In reply to RJ Barnes (“Labour didn’t deserve to lose”, June 10) can I suggest he swaps his rose-tinted glasses for reading glasses?

Prosperity built on debt and an artificially induced housing boom is as real as the pot of gold at the end of the rainbow. Government net debt is soaring — and could hit £1.4trillion over the next five years (exceeding 100 per cent of GDP). Gordon ignored the home grown housing bubble, even calling it a “bubble” as early as 2005, but did nothing to stop it.

Labour has destroyed private-sector final salary pensions, but over the last decade nearly three-fifths of the growth in jobs was in the public sector adding further to the unfunded pension liabilities now approaching £1,000 billion.

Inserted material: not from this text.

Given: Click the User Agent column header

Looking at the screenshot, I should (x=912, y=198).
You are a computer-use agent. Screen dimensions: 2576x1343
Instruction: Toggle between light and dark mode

Will you pay for this?

Taxpayers paid for the investment in schools, hospitals and police.

A family man with two children who earns £40,000 a year is now paying as much as 50p in the pound to the Government in taxes, a 50 per cent increase on the 35p in the pound of 1997. The average family now pays an extra £5,000 in taxes.

On economic performance, £20billion a year of our money is wasted because productivity across public services has dropped by between 15 per cent and 20 per cent . Labour declared that Britain would march “forward to increased prosperity, not back to boom and bust”. The reality is that the UK plunged into the deepest recession and was also the last to emerge from it despite claims of being ‘the best placed’.

Labour pledged to eliminate youth unemployment — it is currently running at more than 920,000 among 16 to 24 year olds and eight million people of working age are idle in Britain. Clearly R J Barnes, Labour isn’t working.